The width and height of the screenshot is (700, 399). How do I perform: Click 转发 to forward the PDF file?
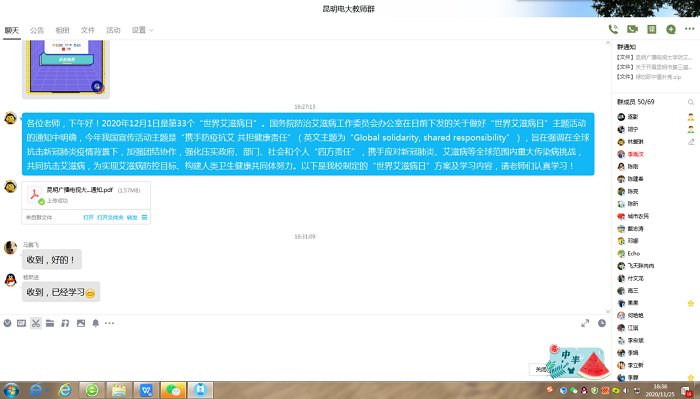pyautogui.click(x=132, y=218)
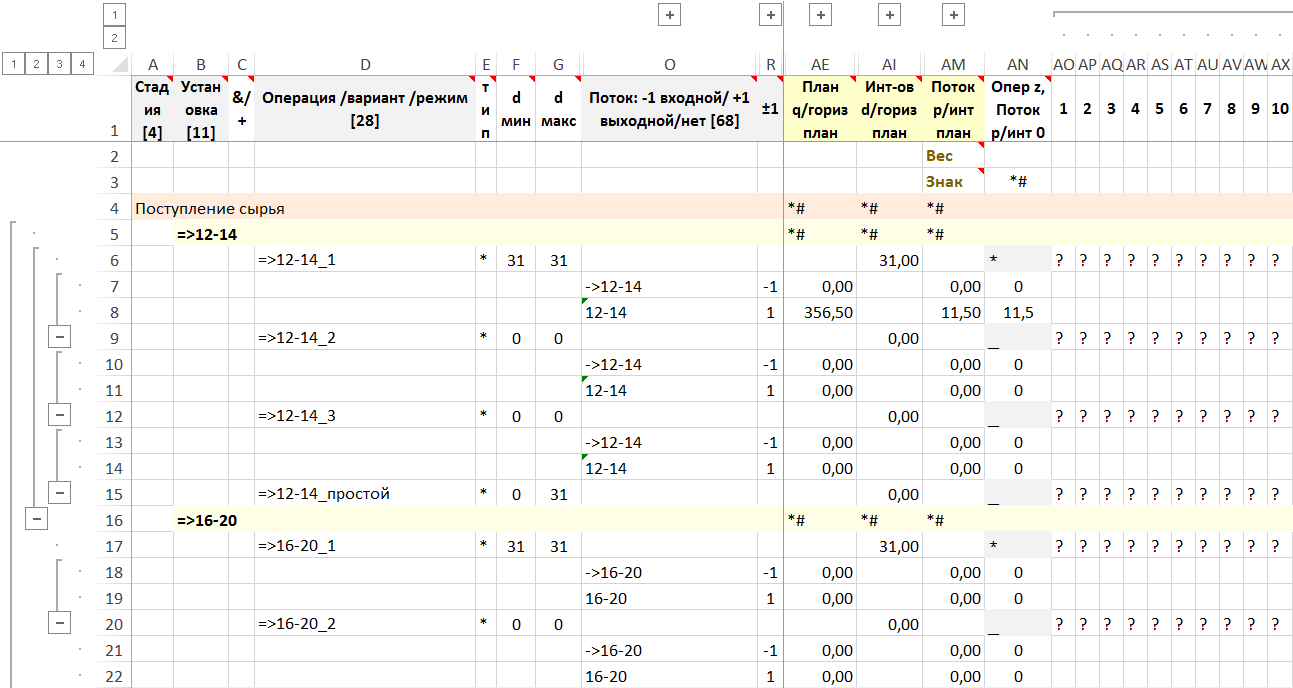Click row outline level 4 button
1293x688 pixels.
82,64

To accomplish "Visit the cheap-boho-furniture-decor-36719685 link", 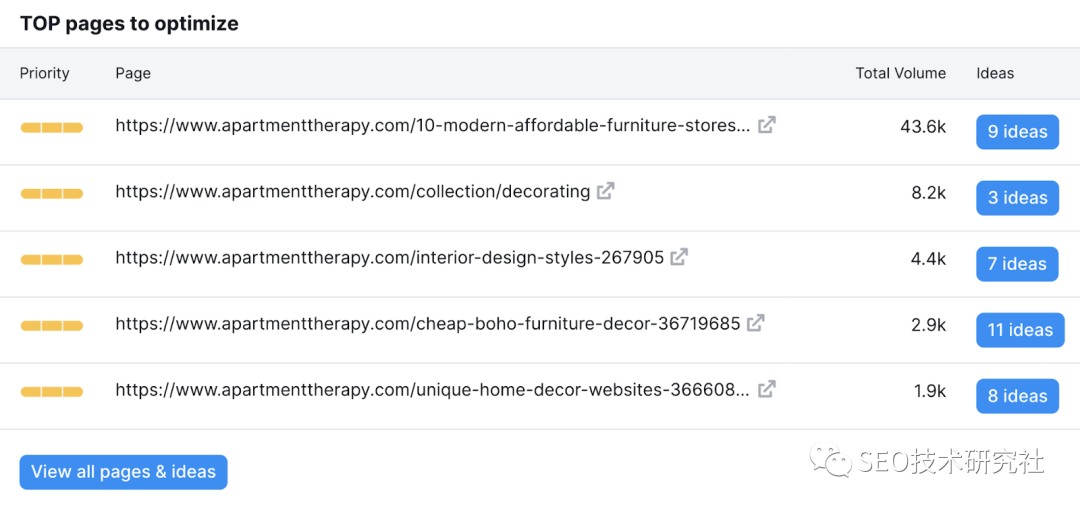I will [x=427, y=324].
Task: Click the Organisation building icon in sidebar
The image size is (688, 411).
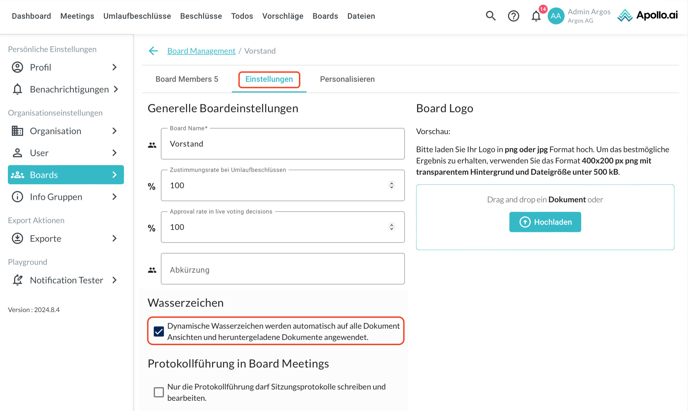Action: click(x=17, y=131)
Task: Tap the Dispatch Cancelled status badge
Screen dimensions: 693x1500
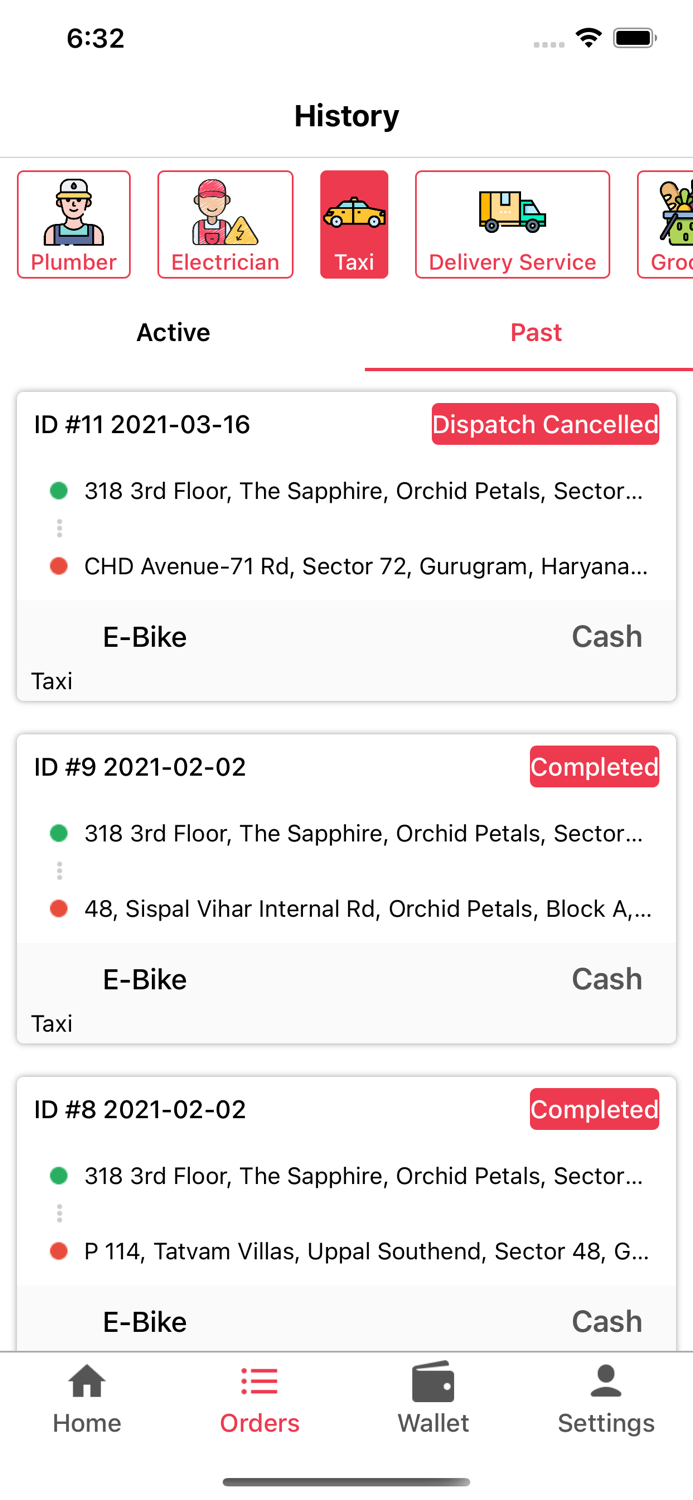Action: (545, 424)
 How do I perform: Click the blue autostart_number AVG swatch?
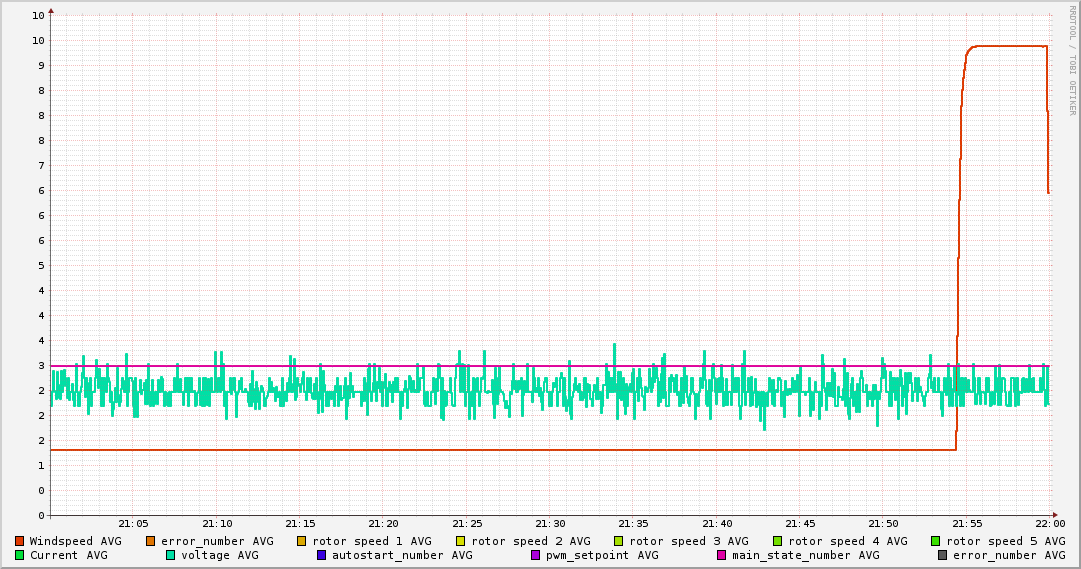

◆ ◆ ◆ ◆

### Required action
With the pictures excluded, retype exactly the lines from the one containing "The image size is (688, 411)." through the last line of the listing, both ends included.

### Answer to this problem
The image size is (688, 411).
Action: click(x=17, y=131)
Task: Tap the Dispatch Cancelled status badge
Screen dimensions: 693x1500
Action: (545, 424)
 How do I perform: Click the blue autostart_number AVG swatch?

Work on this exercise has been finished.